Von Mehren was a distinguished member of the American Academy of Arts and Sciences, the Institut de Droit International—where he served as Rapporteur for its 18th Commission from 1984 to 1989—and the International Academy of Comparative Law. He was awarded honorary doctorates by the University of Leuven, Belgium, in 1985 and by the Paris-Panthéon-Assas University, France, in 2000. In 1989 the Japanese government awarded him the Order of the Rising Sun, with golden rays and neck ribbon attached, Third Degree.

== Publications ==
Von Mehren authored over 200 publications.

=== Selected Books ===

- The Civil Law System: An Introduction to the Comparative Study of Law, 1st ed., Englewood Cliffs, N.J., Prentice Hall, 1957; 2nd ed., Boston, Little, Brown and Co., 1977 (with J. R. Gordley).
- XXth Century Comparative and Conflicts Law, Leyden, A. W. Sijthoff, 1961 (edited with K. H. Nadelmann and J. N. Hazard).
- Law in Japan: The Legal Order in a Changing Society, Cambridge, Mass., Harvard University Press, 1963 (editor and contributor).
- Nihon no hô: Hendô suru shakai ni okeru hôchitsujo (Law in Japan: The Legal Order in a Changing Society), Tokyo, Tokyo Daigaku, 1965 (translated by N. Beihoga).
- The Law of Multistate Problems: Cases and Materials on Conflict of Laws, Boston, Little, Brown and Co., 1965 (with D. T. Trautman).
- Law in the United States: A General and Comparative View, Dordrecht, Kluwer, 1988.
- Conflict of Laws: American, Comparative, International (Cases and Materials), St. Paul, Minn., West Group, 1998 (with S. Symeonides and W. Perdue).
- International Commercial Arbitration (A Transnational Perspective), St. Paul, Minn., West Group, 1st ed. 1999; 2nd ed. 2002 (with T. Várady and J. Barceló).

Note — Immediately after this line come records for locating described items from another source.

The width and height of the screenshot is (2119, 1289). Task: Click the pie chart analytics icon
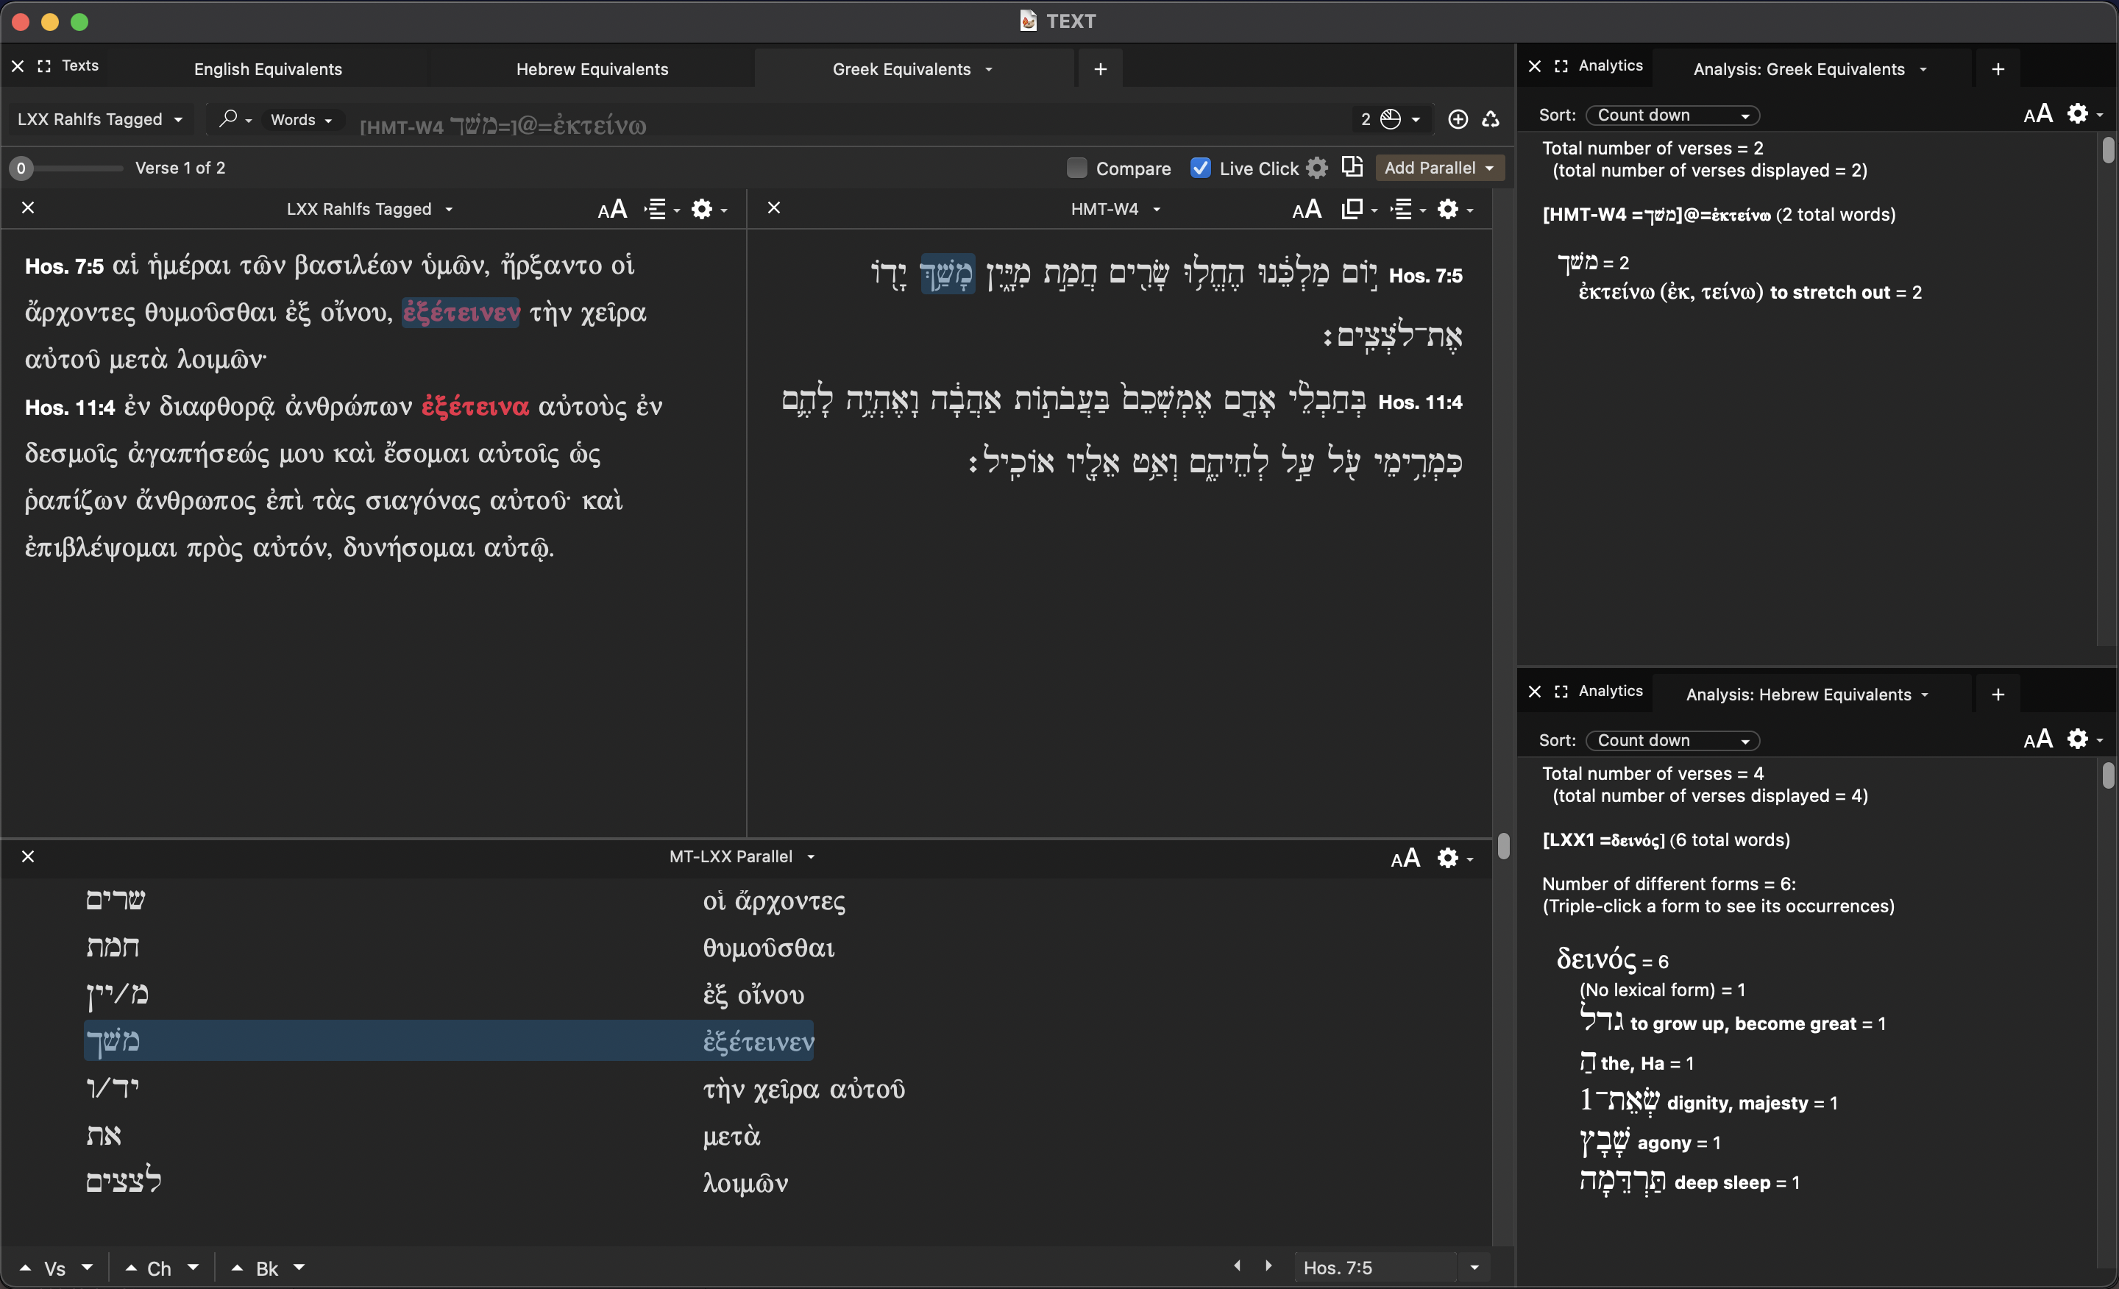coord(1391,119)
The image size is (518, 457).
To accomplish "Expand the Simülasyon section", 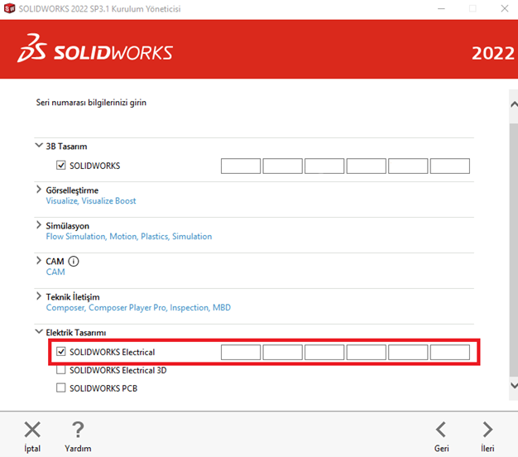I will pyautogui.click(x=39, y=225).
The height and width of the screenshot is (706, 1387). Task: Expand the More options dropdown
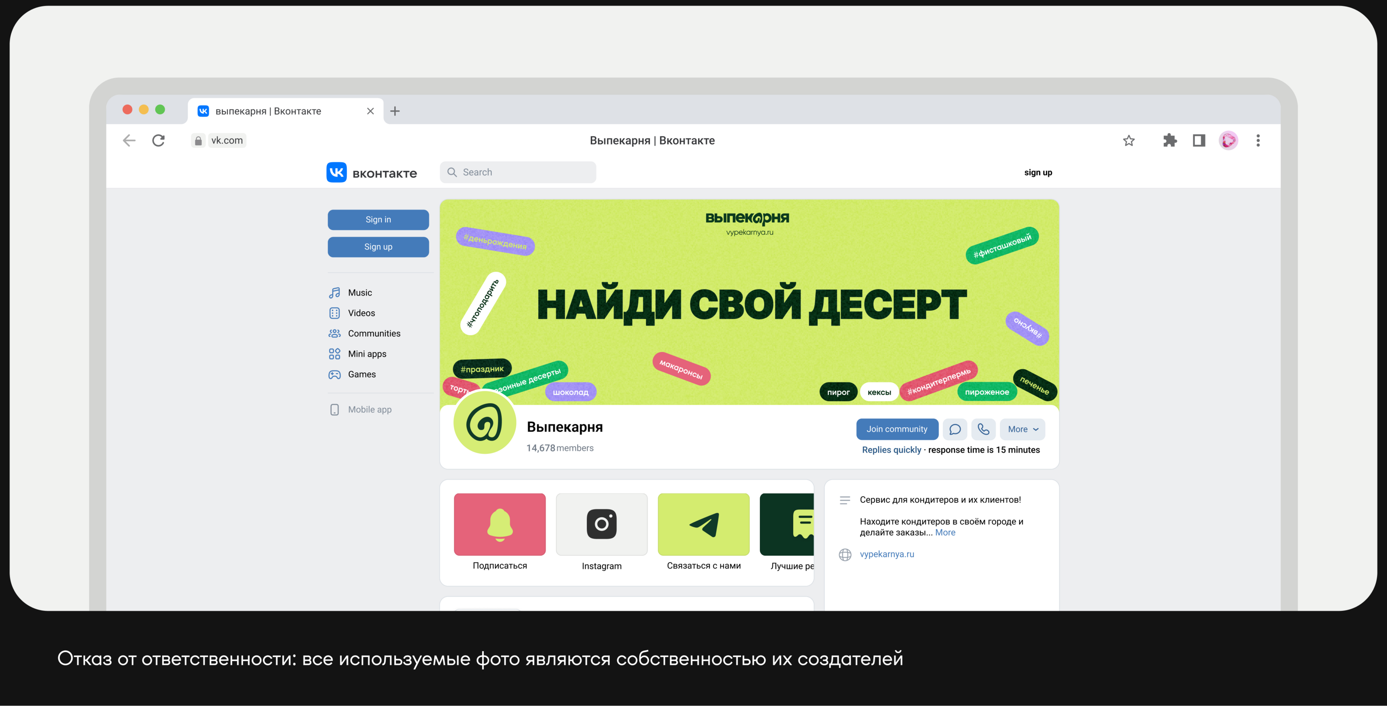(1022, 429)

=== Selected Monographs ===

- Recognition and Enforcement of Foreign Judgments — General Theory and the Role of Jurisdictional Requirements, Academy of International Law, 167 Recueil des cours (1980) 9-112 (1981).
- "A General View of Contract," Chapter 1 of Volume VII: Contracts in General, International Encyclopedia of Comparative Law, 1-109 (1982).
- "The Formation of Contracts," Chapter 9 of Volume VII: Contracts in General, International Encyclopedia of Comparative Law, 1-123 (1992).
- "Formal Requirements," Chapter 10 of Volume VII: Contracts in General, International Encyclopedia of Comparative Law, 1-140 (1999).
- Theory and Practice of Adjudicatory Authority in Private International Law: A Comparative Study of the Doctrine, Policies and Practices of Common- and Civil-Law Systems, Academy of International Law, 295 Recueil des cours (2002) (2003).

== Personal life ==
Von Mehren was married to Joan Moore von Mehren. He was fluent in French and German.

== Death ==
Von Mehren died on January 16, 2006, in Cambridge, Massachusetts. He was 83 years old and died of pneumonia.